Focal-onset epileptic seizures frequently provoke abrupt bradycardic or tachycardic episodes by transiently disrupting the central autonomic network. Such ictal autonomic shifts are the leading mechanistic hypothesis for sudden unexpected death in epilepsy (SUDEP), the most common cause of epilepsy-related mortality. In literature, mesial-temporal and insular cortices have been implicated in autonomic shifts, however, the thalamic pulvinar has only recently been proposed as a possible autonomic hub, and its precise contribution to seizure-related heart-rate (HR) changes remains uncertain. Our study sought to determine whether electrophysiological activity in the pulvinar nucleus correlates with the timing and magnitude of ictal HR perturbations in patients with drug-resistant partial-focal epilepsy.
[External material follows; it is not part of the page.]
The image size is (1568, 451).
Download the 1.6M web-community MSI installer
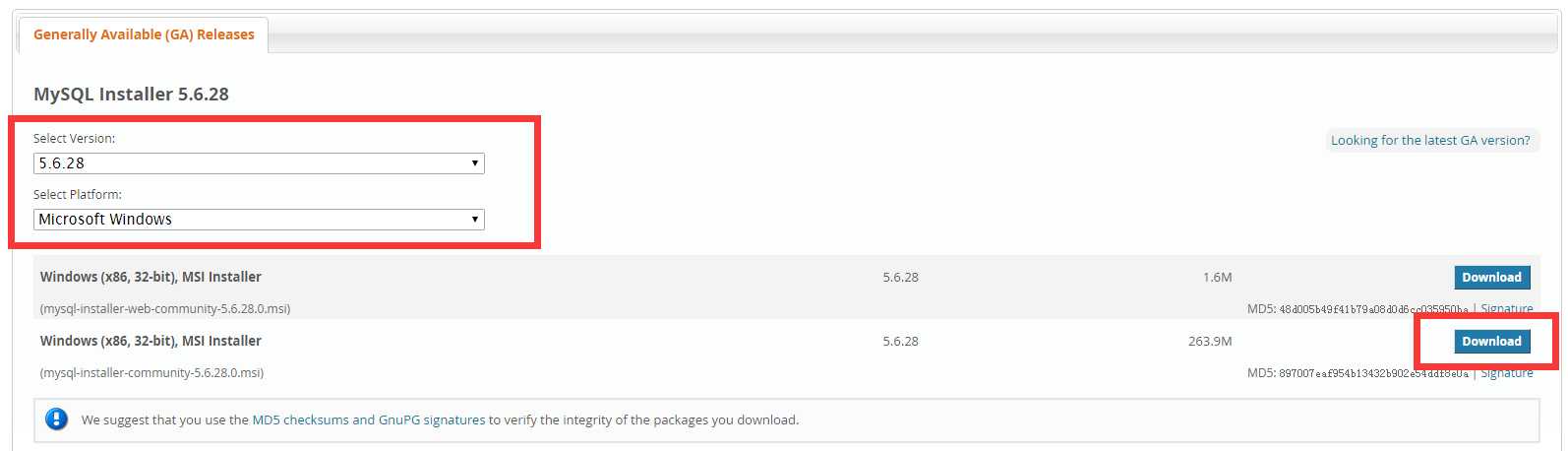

We retrospectively examined stereo-EEG (SEEG) recordings and two-lead ECG tracings from nine patients (sixteen focal-onset seizures) implanted with depth electrodes in the pulvinar, anterior nucleus of the thalamus, insula, amygdala, and hippocampus. Heart-rate onset (HRO) was defined as the first statistically significant outlier in heart rate metrics. SEEG data were segmented into 20-s windows centered on HRO (±10 s). Linear regression assessed the relationship between seizure-onset times in each region of interest and HRO latency, while H² second-order non-linear correlation quantified functional connectivity between the pulvinar and other regions across delta-to-ripple frequency bands, comparing pre-HRO and post-HRO epochs (paired t-tests, p < 0.05).